Problem: State how many of the lines below contain the string "resolution". Give only the number.

Data for this task:
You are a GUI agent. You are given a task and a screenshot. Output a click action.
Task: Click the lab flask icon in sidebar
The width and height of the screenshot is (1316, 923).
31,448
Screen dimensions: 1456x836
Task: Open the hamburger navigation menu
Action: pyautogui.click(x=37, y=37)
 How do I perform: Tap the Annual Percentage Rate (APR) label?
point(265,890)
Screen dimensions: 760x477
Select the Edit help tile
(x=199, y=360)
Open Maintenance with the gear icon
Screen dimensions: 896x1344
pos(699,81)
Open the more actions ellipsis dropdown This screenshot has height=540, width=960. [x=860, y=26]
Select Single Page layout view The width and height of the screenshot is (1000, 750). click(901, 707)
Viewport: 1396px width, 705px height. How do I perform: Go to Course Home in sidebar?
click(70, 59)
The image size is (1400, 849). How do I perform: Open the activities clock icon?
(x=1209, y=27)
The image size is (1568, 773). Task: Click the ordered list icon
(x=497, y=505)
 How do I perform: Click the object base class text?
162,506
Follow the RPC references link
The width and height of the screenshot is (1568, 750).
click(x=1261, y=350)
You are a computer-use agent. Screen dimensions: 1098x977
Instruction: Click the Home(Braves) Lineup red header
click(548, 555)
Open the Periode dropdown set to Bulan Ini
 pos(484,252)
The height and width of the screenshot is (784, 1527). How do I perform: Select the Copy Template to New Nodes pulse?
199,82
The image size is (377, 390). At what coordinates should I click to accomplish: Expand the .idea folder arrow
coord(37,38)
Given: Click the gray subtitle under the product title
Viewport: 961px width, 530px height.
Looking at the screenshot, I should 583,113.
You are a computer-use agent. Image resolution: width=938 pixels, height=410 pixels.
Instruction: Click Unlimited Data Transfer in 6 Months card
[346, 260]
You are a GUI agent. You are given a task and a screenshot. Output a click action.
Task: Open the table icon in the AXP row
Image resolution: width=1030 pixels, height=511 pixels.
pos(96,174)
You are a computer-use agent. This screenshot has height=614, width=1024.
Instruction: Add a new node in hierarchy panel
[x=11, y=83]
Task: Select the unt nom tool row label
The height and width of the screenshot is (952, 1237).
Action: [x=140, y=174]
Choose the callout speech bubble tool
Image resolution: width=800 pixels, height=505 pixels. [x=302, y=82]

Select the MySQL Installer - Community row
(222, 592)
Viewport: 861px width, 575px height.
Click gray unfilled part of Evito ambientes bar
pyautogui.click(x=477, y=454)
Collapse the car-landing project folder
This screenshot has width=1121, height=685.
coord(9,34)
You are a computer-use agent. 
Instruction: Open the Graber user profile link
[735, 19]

Response to the task: 3